The gospel accounts situate the Kidron Valley as part of the larger landscape of Jerusalem and Jesus’ movements during his passion week before the crucifixion.
The Kidron Valley continues to be an important geographical and religious site today:
– The valley now separates the Old City of Jerusalem from the Mount of Olives. It provides a dramatic vista of the ancient walled city.
– The valley contains historic churches, tombs, and archaeological sites nestled among the Palestinian villages of Silwan and A-Tur.
– A Jewish cemetery on the Mount of Olives slopes down across the valley with an estimated 150,000 graves dating back millennia.
– Christian pilgrims walk the “Palm Sunday Road” down from the Mount of Olives, retracing Jesus’ route on Palm Sunday.
– The valley continues to be prone to flooding during heavy rains which endangers burial caves and monuments.
– Part of the original Kidron stream still flows after winter rains near Gethsemane at the valley’s lower end.
– Archaeologists are uncovering artifacts and tombs in the valley dating back to biblical times, though the Palestinian Authority controls excavations.
Thousands of years of religion and history saturate the Kidron Valley. It remains a sacred destination for Jews, Christians, and Muslims from around the world seeking to walk in the footsteps of kings, prophets, and the Messiah himself.
Deeper Theological Significance
In addition to its geographical prominence, the symbolic theological significance of the Kidron Valley in Scripture includes:
**A Picture of God’s Judgment**
– The valley’s association with divine judgment in the prophets presents a solemn portrait of God’s wrath against sin. The nations will one day be judged in a final “Valley of Jehoshaphat” (Joel 3:2).
– Jesus also warned of future judgment for those who reject him (Matthew 23:33; Luke 13:28-29). The imagery of the Kidron Valley evokes the inevitability of this coming day of reckoning.
**A Reminder of Idolatry’s Dangers**
– The destruction of idols in the valley illustrates the importance of pure worship. God desires fidelity and righteousness, not empty ritual (Psalm 51:16-17; Hosea 6:6)
– Like the people of Judah, believers must continually examine their hearts and lives to avoid modern idols that may compromise devotion to Christ.

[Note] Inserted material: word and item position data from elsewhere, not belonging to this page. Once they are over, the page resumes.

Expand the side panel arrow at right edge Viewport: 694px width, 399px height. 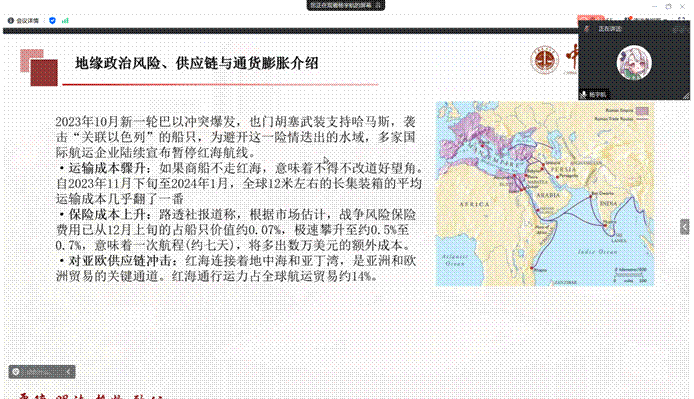point(685,227)
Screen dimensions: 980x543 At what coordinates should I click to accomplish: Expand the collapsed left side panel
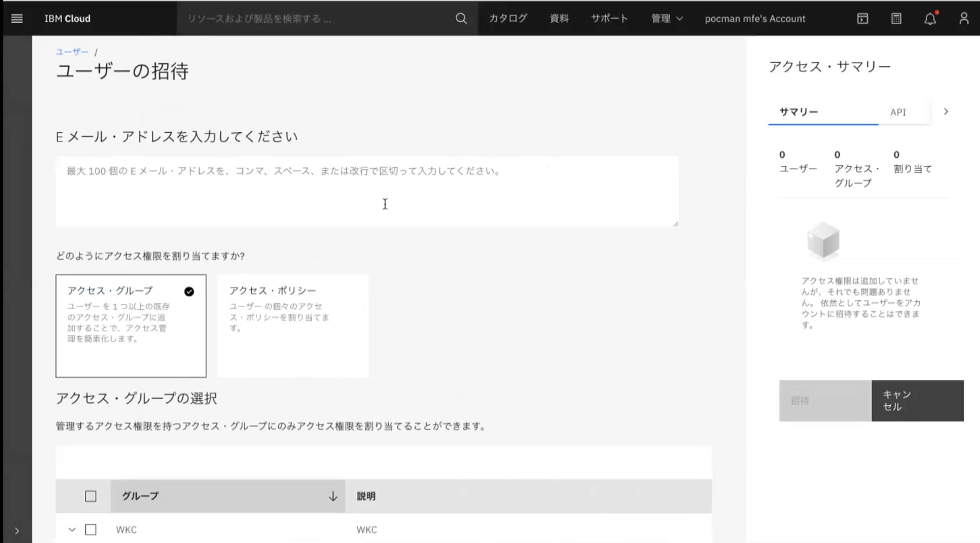[x=17, y=531]
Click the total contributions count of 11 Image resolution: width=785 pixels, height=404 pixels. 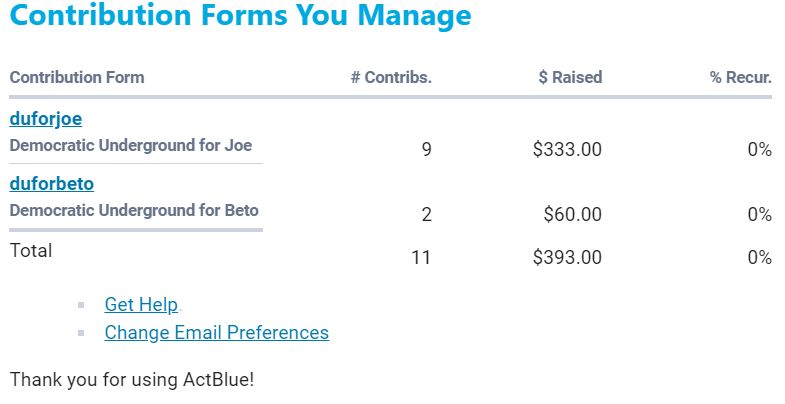pos(421,258)
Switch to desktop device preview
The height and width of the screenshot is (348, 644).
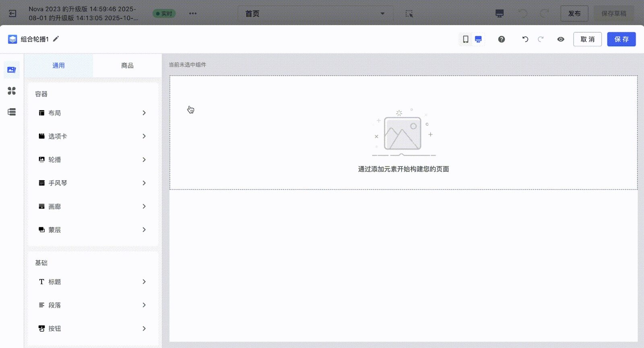[x=478, y=39]
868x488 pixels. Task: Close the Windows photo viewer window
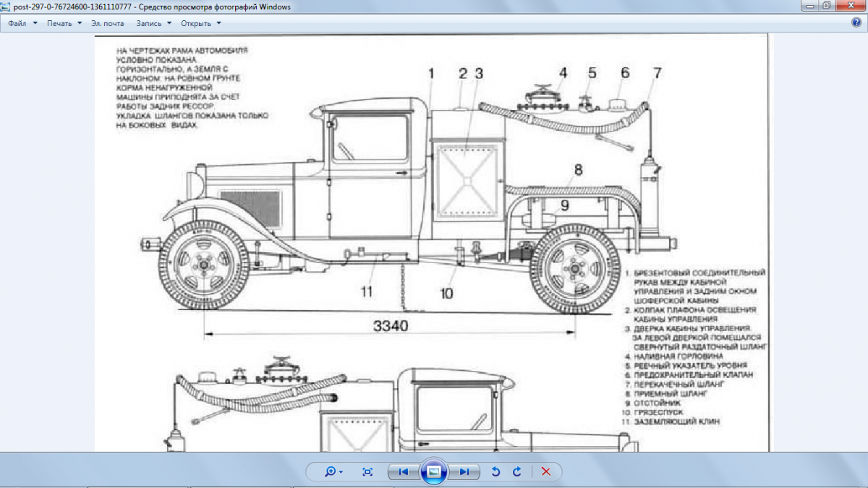click(851, 6)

**Jesus’ Suffering and Obedience**
– Jesus willingly crossed the valley to the garden of his arrest, knowing what awaited him in obedience to the Father’s will (Luke 22:39-42).
– His sorrow unto death in Gethsemane encompassed the cup of God’s wrath for sin that all people deserve (Mark 14:33-36; Romans 5:8).

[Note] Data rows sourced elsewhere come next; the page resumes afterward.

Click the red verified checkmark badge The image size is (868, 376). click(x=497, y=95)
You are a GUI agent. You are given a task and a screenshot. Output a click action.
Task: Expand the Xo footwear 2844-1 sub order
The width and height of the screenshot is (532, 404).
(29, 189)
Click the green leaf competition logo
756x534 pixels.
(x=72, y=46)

– No matter how dark their own “valley of shadows,” believers can have confidence in Jesus who suffered before them (Psalm 23:4; Hebrews 5:7-9).
The Kidron Valley symbolizes the paradox of Jesus’ passion. In this place of future wrath, God’s Son obediently marched toward the cross and undeserved suffering for the salvation of all who believe in him.

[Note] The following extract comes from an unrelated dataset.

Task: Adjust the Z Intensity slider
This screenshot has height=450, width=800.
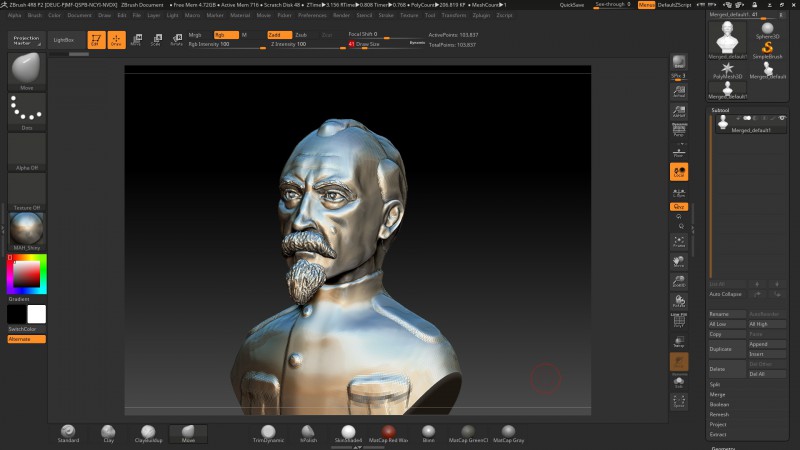Action: click(x=308, y=44)
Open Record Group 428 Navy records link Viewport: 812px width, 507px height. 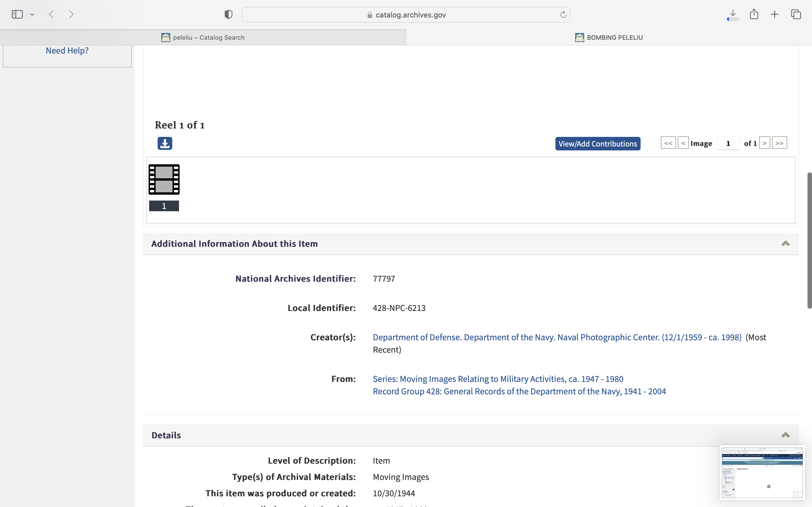point(519,391)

For thousands of years, the Kidron Valley has been a place of profound biblical history and symbolism. As the main valley outside Jerusalem’s eastern gate, it was a vital path traversed by kings, prophets, pilgrims and Jesus himself. Its references in both Testaments highlight events like King David’s flight during Absalom’s revolt, Josiah’s idol reform, and Jesus’ agonizing prayer in Gethsemane. The valley’s importance and meaning continue to resonate with Jews, Christians and Muslims who visit it today. More than just a geographic feature, the Kidron Valley remains a testament to God’s redemptive workings through generations of faith.